Award Winning Blog

Friday, January 30, 2015

Did Netflix Want Service Quality to Degrade?


            Through mostly unofficial channels, Comcast has alleged that Netflix wanted transmission bitrates to decline ostensibly to accrue greater impact at the FCC.  A major official at Comcast told me that Netflix wanted to show a deterioration in ISP delivery speeds so that it could derail FCC approval of the Comcast-Time Warner Cable acquisition.  This official alleged that Cogent had a similar strategy.

            Would Netflix risk upsetting many of its subscribers to achieve questionable additional persuasion points with the FCC?

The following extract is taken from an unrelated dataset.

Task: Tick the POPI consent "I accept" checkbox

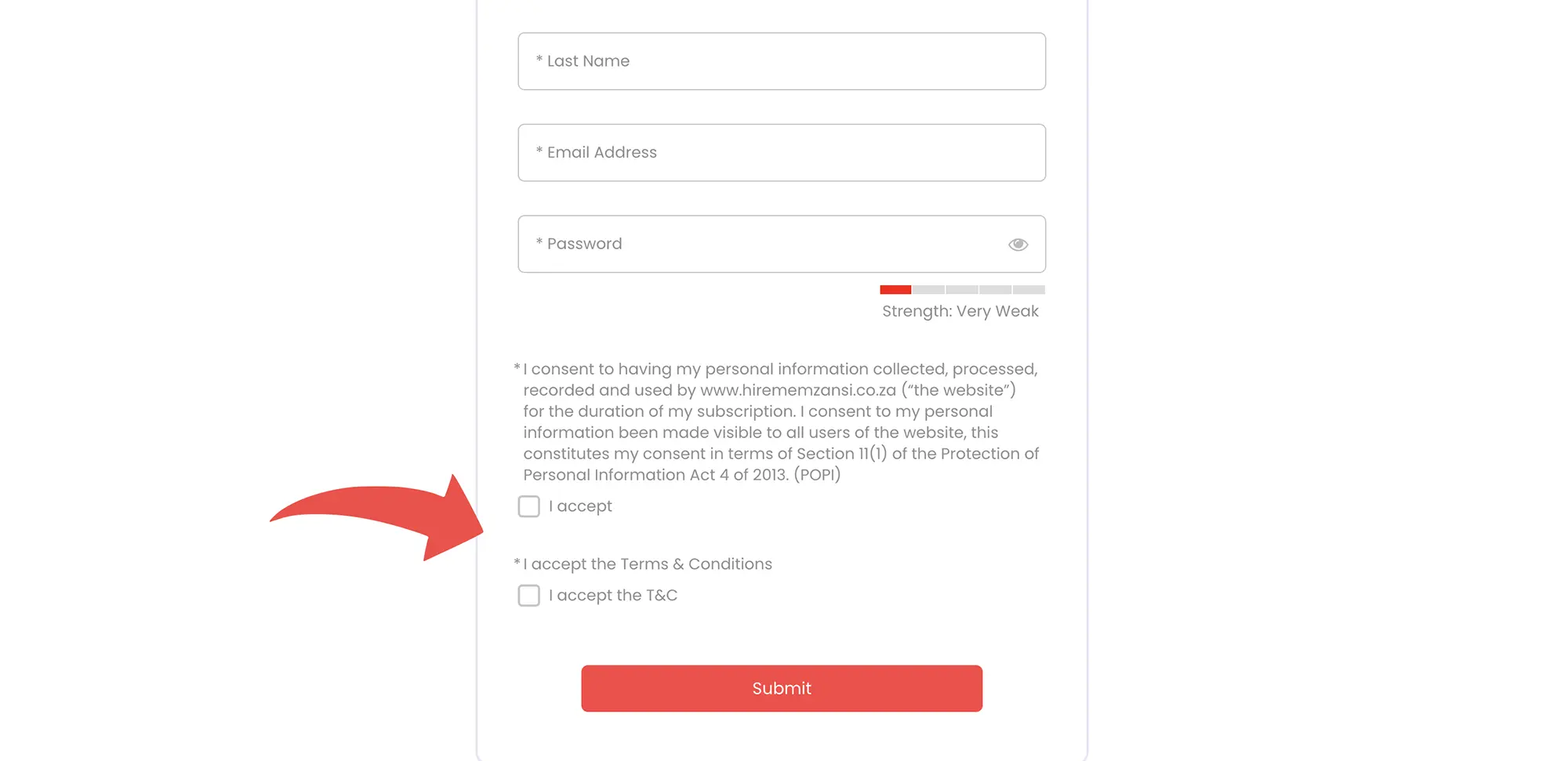Action: 529,506
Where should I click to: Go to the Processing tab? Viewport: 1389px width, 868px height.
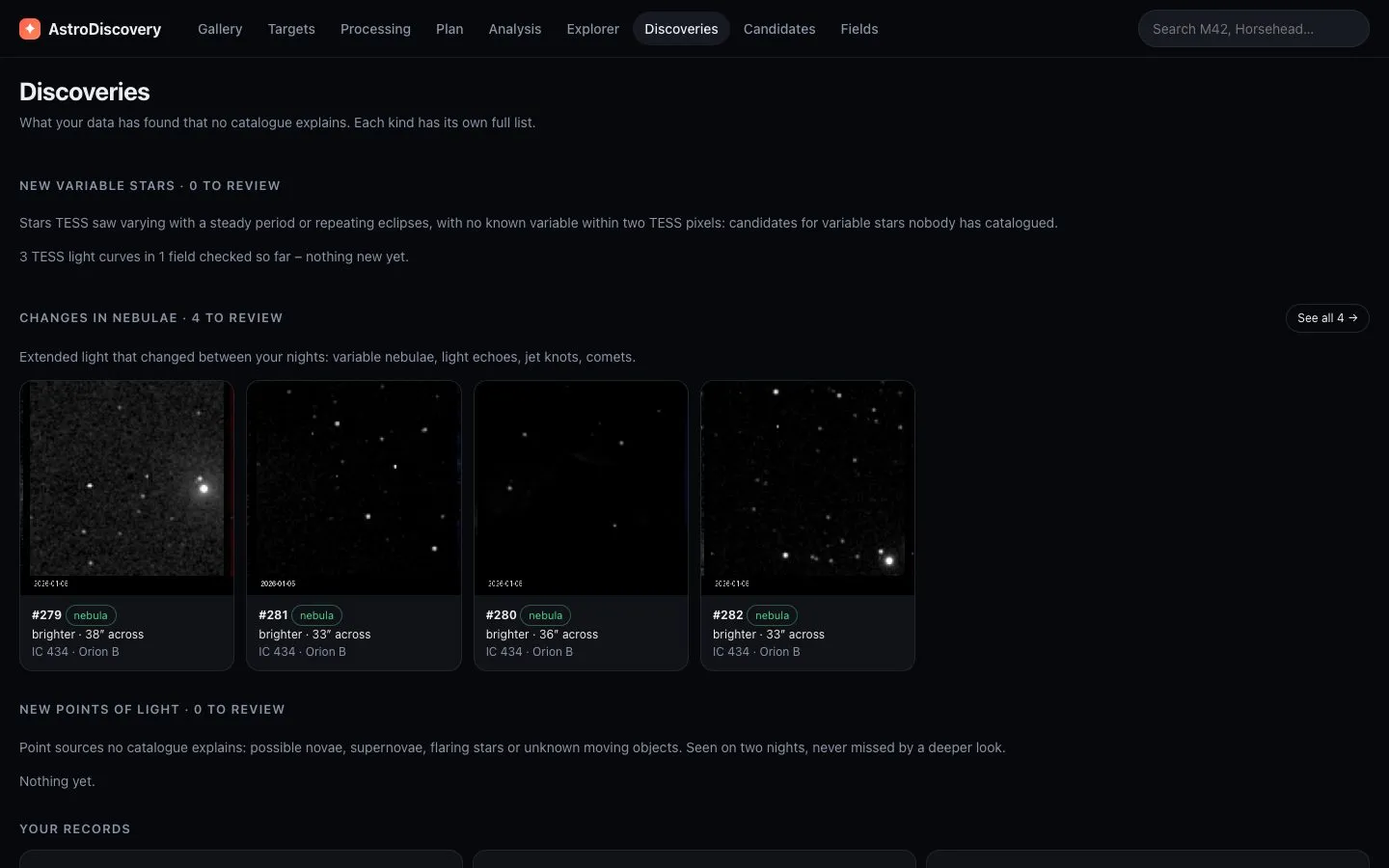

            In light of the trigger-quick discomfort broadband subscribers feels when real or artificial congestion occurs, I find the Comcast claim hard to believe.  Few companies, outside commercial aviation, would risk ticking off their customers to achieve a political point.  So perhaps the answer lies in determining whether Netflix has so much in common with the airlines, that it too can degrade service to nudge/push customers into paying more for same service.
 
            The airlines can degrade standard economy service and unbundle components of what used to be considered part of an airfare in light of limited competition.  Travelers cannot readily avoid add-on fees by shifting carriers.  Can Netflix subscribers vote with their currency and shift allegiance if the company’s video streams become a slide show?

            The answer: it depends. Increasingly one can find much—but not all—of the content available from Netflix.   Disintermediation of cable television operators has become an option for some content, but note that the cable ISP constitutes the only double digit megabit per second option for most consumers.  Comcast and other retail ISPs have raised broadband subscription rates and these ventures probably with become more aggressive should content disintermediation become more prevalent.

            Netflix does not strike me as a company willing to risk subscriber churn based on poor video quality.  The company paid quite high tuition to learn that it could not raise rates overnight by unbundling online content delivery from postal delivery.  Would Netflix risk ticking off its customers based on a view that now they are so hooked on the company’s content that they would tolerate poor delivery quality?